2025 Review of How Federal Programs Support Vulnerable Communities’ Water Systems

In August 2025, the Government Accountability Office released GAO-25-107013, a sweeping look at how EPA, FEMA, and USDA have funded and measured resilience in drinking water and wastewater systems—especially in communities most exposed to natural disasters. The report frames the stakes clearly: outages in Jackson, Mississippi in 2022 and in western North Carolina after Hurricane Helene in 2024 left residents without potable water for weeks, underscoring how fragile these systems can be when disasters hit.

GAO finds that from fiscal years 2014–2023, 14 federal programs provided roughly $35 billion in grants across at least 22,000 projects and about $29 billion in direct loans for roughly 4,800 projects to improve water infrastructure nationwide. Most funding flowed through EPA’s Clean Water and Drinking Water State Revolving Funds and USDA’s Water and Waste Disposal program, while EPA’s Water Infrastructure Finance and Innovation Act (WIFIA) accounted for the largest share of direct loans.
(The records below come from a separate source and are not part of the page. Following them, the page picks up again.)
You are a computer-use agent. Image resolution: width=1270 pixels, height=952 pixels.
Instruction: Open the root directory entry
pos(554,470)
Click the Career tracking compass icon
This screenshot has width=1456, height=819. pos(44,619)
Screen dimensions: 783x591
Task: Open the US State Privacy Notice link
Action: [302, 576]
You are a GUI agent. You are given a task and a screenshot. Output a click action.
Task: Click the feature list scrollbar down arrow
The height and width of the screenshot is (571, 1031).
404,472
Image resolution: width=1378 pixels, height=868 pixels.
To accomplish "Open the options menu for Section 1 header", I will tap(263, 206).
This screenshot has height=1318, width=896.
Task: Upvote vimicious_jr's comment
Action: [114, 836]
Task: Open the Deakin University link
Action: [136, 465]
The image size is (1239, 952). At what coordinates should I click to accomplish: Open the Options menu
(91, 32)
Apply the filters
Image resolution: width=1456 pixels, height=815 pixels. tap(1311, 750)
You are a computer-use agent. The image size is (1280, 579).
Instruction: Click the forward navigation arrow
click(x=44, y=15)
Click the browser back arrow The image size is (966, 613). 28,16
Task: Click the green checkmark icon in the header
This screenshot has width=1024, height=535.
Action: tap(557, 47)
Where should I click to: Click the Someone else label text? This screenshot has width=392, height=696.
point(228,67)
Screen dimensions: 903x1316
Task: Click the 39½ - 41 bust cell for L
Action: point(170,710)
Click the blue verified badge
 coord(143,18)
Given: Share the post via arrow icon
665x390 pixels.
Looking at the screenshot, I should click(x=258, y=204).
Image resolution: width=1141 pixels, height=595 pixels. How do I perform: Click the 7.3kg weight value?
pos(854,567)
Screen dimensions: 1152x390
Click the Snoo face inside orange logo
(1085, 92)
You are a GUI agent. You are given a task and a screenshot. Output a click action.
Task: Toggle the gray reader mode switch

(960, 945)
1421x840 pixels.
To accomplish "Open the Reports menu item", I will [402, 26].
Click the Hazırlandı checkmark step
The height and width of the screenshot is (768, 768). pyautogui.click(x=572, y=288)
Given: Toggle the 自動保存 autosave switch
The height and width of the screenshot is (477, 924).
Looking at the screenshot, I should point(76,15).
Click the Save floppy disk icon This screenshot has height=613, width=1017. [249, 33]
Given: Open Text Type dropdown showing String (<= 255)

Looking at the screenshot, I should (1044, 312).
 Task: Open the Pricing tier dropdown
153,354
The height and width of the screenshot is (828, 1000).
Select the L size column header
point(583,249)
The report emphasizes that “vulnerable communities”—often rural or low-income areas, but ultimately defined by each program’s statute—continue to face barriers in accessing and managing assistance. Agencies have expanded technical assistance and, in some cases, allow recipients to meet nonfederal cost-share requirements with help from other federal programs. But GAO flags that FEMA has not adequately communicated that, in certain cases, USDA funds can be used to satisfy FEMA’s cost-share—an avoidable obstacle for applicants already resource-constrained.

A central theme is measurement: agencies commonly assessed benefits using national or state-level data, yet they often lacked precise maps of which neighborhoods actually receive service from a given utility. That matters because utility service areas do not always match municipal borders or the contours of vulnerability within a city. EPA has released a national mapping tool for community drinking water system service areas and is developing a similar tool for wastewater systems, expected in summer 2025. GAO argues that using these maps would enable EPA, FEMA, and USDA to more accurately determine who benefits from federally supported projects.

GAO also examines costs on the ground. Utilities—especially small systems—struggle to finance major upgrades and to absorb long-term loan repayments, and many forms of federal assistance cannot be used for operations and maintenance. The report notes that the mix of grants and loans has shifted with market conditions and supplemental appropriations (e.g., the Infrastructure Investment and Jobs Act), but the long-term financing burden for communities remains significant.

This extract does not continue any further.